[Pointing records for text and elements]
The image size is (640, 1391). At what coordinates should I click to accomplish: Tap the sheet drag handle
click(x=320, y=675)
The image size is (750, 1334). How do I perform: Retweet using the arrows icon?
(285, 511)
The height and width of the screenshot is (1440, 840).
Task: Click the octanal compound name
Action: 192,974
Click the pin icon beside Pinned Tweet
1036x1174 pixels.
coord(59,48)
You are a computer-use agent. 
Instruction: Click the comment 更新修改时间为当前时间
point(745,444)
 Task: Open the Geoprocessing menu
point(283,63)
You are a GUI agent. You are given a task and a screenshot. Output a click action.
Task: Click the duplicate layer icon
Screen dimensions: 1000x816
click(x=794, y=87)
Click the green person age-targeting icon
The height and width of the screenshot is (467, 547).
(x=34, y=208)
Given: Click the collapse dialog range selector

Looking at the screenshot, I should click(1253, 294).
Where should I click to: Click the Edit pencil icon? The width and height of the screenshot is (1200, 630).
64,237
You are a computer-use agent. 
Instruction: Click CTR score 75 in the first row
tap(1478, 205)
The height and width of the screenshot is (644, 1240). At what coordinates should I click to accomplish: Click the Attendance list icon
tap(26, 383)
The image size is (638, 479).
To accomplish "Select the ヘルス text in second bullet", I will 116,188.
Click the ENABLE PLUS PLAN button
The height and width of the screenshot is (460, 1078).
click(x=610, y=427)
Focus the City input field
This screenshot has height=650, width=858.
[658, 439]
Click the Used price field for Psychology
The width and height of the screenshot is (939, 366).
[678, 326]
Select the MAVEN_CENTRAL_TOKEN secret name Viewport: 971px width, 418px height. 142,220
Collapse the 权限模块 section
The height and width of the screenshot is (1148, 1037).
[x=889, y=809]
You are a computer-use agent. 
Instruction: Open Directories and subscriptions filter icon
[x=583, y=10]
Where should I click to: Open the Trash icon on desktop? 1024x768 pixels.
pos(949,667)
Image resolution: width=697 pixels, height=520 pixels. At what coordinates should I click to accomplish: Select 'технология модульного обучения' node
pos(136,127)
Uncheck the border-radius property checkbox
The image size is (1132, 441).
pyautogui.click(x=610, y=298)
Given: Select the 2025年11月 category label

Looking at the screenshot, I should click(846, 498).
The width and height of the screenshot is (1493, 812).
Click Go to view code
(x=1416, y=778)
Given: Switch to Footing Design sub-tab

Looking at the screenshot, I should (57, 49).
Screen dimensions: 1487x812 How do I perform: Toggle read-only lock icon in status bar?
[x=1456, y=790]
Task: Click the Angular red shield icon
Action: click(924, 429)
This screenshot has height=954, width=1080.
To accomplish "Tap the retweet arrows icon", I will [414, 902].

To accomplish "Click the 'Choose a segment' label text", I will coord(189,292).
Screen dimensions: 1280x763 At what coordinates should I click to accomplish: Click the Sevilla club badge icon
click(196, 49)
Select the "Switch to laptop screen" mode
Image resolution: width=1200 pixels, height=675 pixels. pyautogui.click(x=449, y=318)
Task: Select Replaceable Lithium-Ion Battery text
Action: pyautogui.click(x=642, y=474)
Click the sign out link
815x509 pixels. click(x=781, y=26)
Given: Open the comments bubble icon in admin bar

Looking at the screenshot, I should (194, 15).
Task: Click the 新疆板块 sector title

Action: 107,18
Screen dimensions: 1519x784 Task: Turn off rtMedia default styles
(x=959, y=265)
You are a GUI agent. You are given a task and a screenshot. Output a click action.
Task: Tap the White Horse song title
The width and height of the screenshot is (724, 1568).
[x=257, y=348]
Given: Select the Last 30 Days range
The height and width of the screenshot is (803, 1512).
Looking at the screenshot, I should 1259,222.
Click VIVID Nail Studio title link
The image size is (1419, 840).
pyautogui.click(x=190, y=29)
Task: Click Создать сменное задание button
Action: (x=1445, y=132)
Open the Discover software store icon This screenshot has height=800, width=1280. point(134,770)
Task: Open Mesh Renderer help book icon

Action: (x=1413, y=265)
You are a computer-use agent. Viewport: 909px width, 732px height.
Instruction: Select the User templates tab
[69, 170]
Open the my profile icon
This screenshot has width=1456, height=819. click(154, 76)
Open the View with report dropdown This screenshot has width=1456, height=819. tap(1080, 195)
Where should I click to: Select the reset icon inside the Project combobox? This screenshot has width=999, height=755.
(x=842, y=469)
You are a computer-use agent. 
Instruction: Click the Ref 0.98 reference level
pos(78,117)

> [PROBLEM REQUIREMENTS]
Reproduce verbatim the stretch of the listing from the line containing "Open the my profile icon" through the line containing "Open the View", including both of those lines.

> [THE COMPLETED TASK]
Open the my profile icon
This screenshot has width=1456, height=819. click(154, 76)
Open the View with report dropdown This screenshot has width=1456, height=819. tap(1080, 195)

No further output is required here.